> [Brano citato]

┄┄┄┄┄┄

E’ la settimana in cui OpenAI ha fatto parlare di sé per rafforzare la sua strategicità nel mercato dell’AI. E lo ha fatto stringendo accordi con due big tech che stanno facendo dell’intelligenza artificiale il cuore della loro narrazione. Non solo del loro fatturato.
Il primo accordo riguarda OpenAI e Microsoft, oggi azionista di minoranza di OpenAI (49%), legata all’azienda da una collaborazione nata nel 2016 e arricchita da investimenti miliardari a partire dal 2019 (anno del primo miliardo di dollari fino ai 13 attuali). Una partnership strategica che ha reso Microsoft Azure la piattaforma cloud di riferimento per l’addestramento dei modelli ChatGpt e che, di conseguenza, ha permesso a Microsoft di integrare le innovazioni di OpenAI nei propri prodotti dando vita a Copilot.
Cosa è successo la scorsa settimana?
Le due aziende hanno firmato un Memorandum of Understanding non vincolante per sviluppare la “fase successiva” della loro partnership, “concentrati sull’offerta di migliori strumenti di intelligenza artificiale per tutti” con un impegno condiviso sulla tematica della sicurezza. Un Memorandum – l’accordo definito è in stesura – che sottolinea quanto l’alleanza tra le due aziende sia ormai solida e vincolante per lo sviluppo dell’AI futura.

┄┄┄┄┄┄

> [Materiale di partenza]
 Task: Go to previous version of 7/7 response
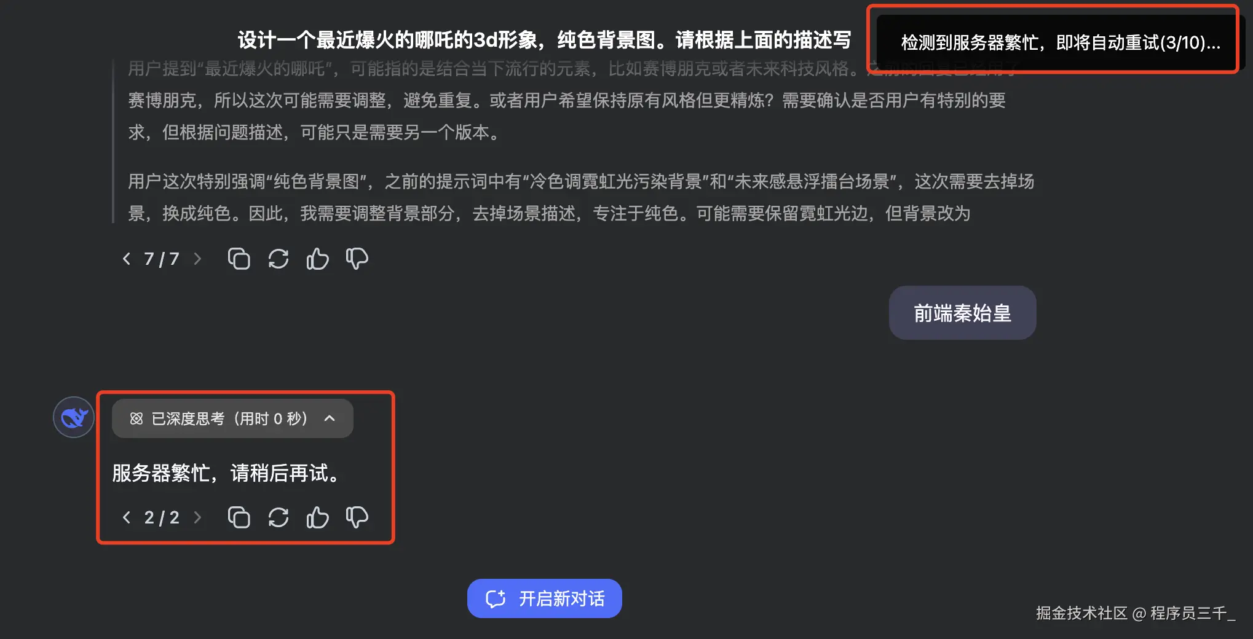coord(127,259)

┄┄┄┄┄┄

> [Il tuo obiettivo]
Prosegui, per favore, il testo su OpenAI e Microsoft, riprendendo subito dopo la sua ultima frase. Il materiale qui sopra non serve.

> [Risposta al compito]
Non ci sono dettagli sull’intesa ma credo non si sbagli a prevedere un maggiore sviluppo congiunto della tecnologia, un uso intensivo dell’infrastruttura cloud di Microsoft, la definizione di nuove strategie di mercato tra approccio profit e no-profit, in una relazione a doppia faccia intessuta tra le due aziende dove Microsoft rimane il partner commerciale (privilegiato) e OpenAI la paladina di una governance senza scopo di lucro (come originariamente dettato dallo statuto della società nata nel 2015 per dare vita a una AI a beneficio dell’umanità).
Sul tema delicato della “responsabilità” non a caso la stessa OpenAI è tornata in settimana annunciando la creazione di una Public Benefit Corporation (Bpc), una forma societaria “ibrida” che consente di perseguire finalità economiche senza rinunciare a obiettivi di beneficio collettivo. Un compromesso tra profitto e responsabilità pubblica, dove il no-profit mantiene il controllo decisionale mentre la Public Benefit Corporation diventa il veicolo per attrarre capitali e partner. Vedremo.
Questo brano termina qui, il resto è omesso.